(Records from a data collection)
# # #

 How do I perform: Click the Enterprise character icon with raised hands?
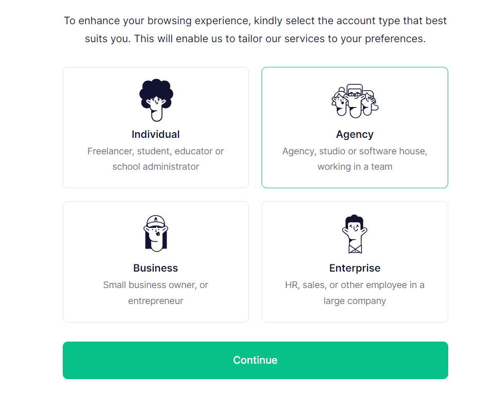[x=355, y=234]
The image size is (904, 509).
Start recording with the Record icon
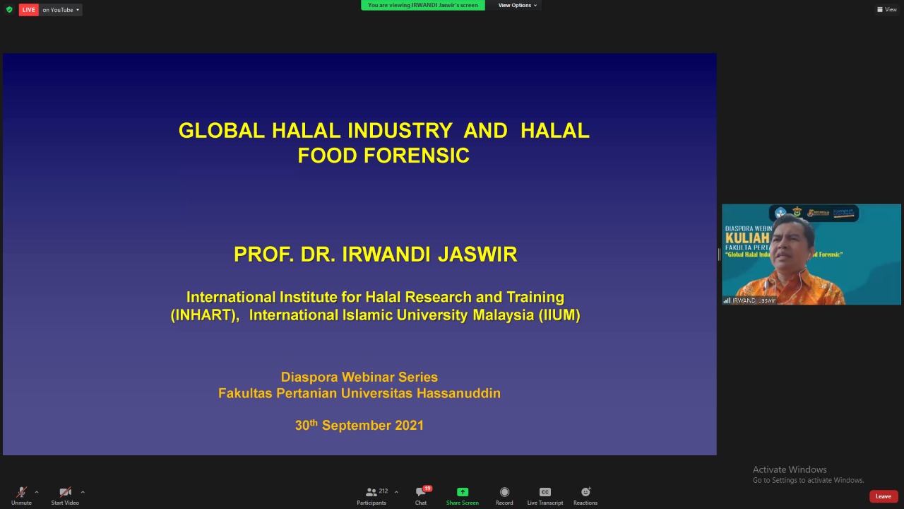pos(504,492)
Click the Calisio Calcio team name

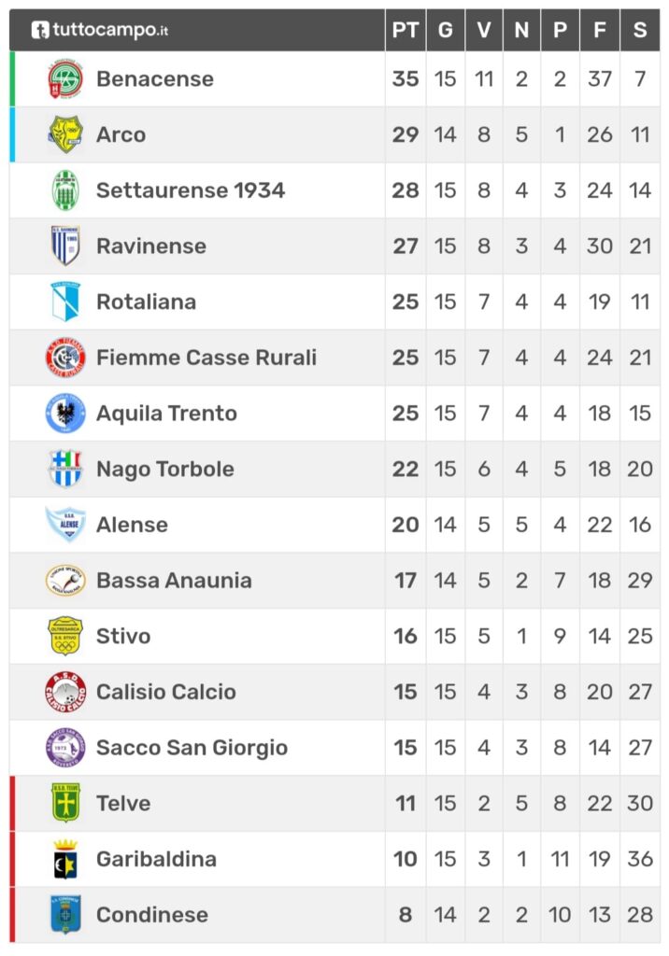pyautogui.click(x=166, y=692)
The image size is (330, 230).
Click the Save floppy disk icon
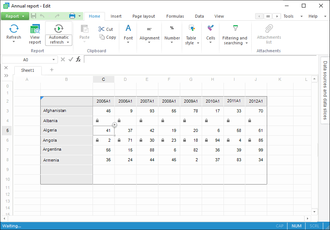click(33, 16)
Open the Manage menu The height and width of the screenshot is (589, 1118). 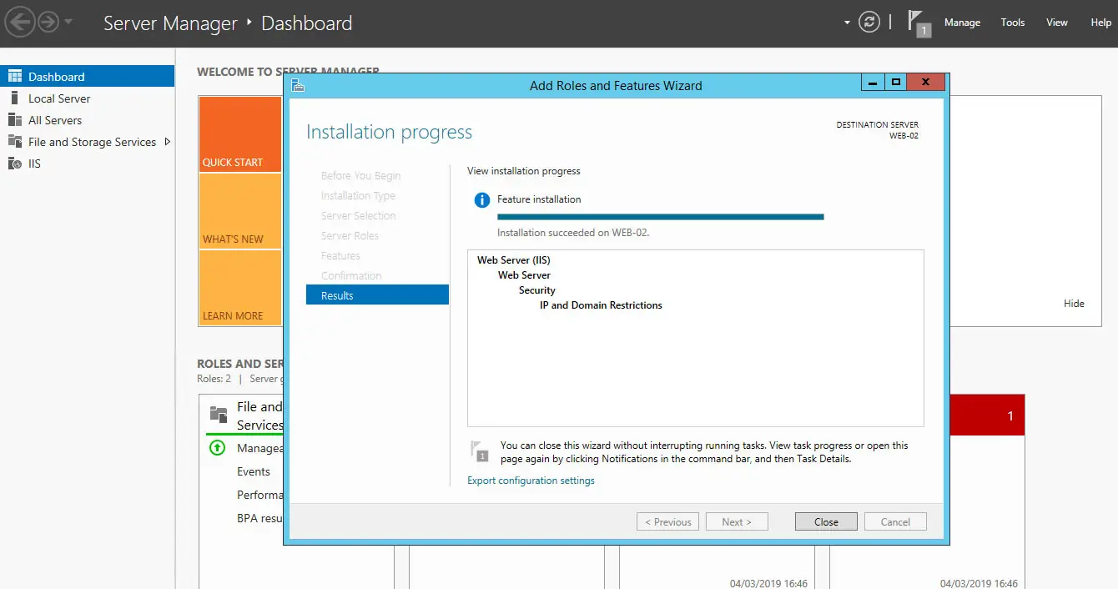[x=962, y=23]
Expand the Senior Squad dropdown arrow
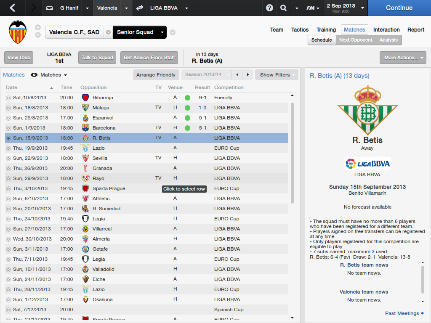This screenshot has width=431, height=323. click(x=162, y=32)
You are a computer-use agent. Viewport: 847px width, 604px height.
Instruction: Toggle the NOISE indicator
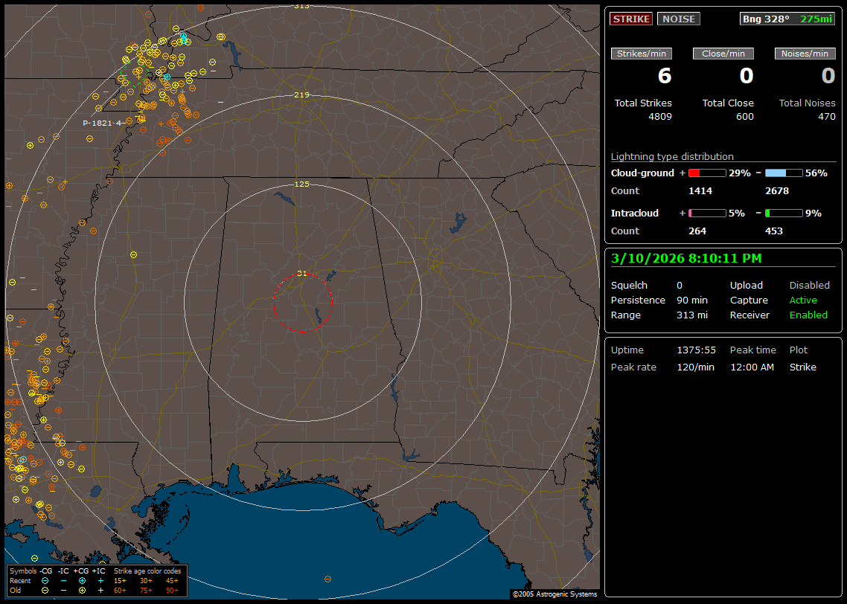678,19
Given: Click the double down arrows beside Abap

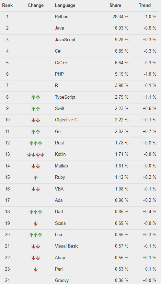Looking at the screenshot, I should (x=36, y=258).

# # #

Your instructions: Your answer should be the lines above that contain the word "image", copied out.

Solved exercise:
The image size is (904, 509).
The image size is (330, 230).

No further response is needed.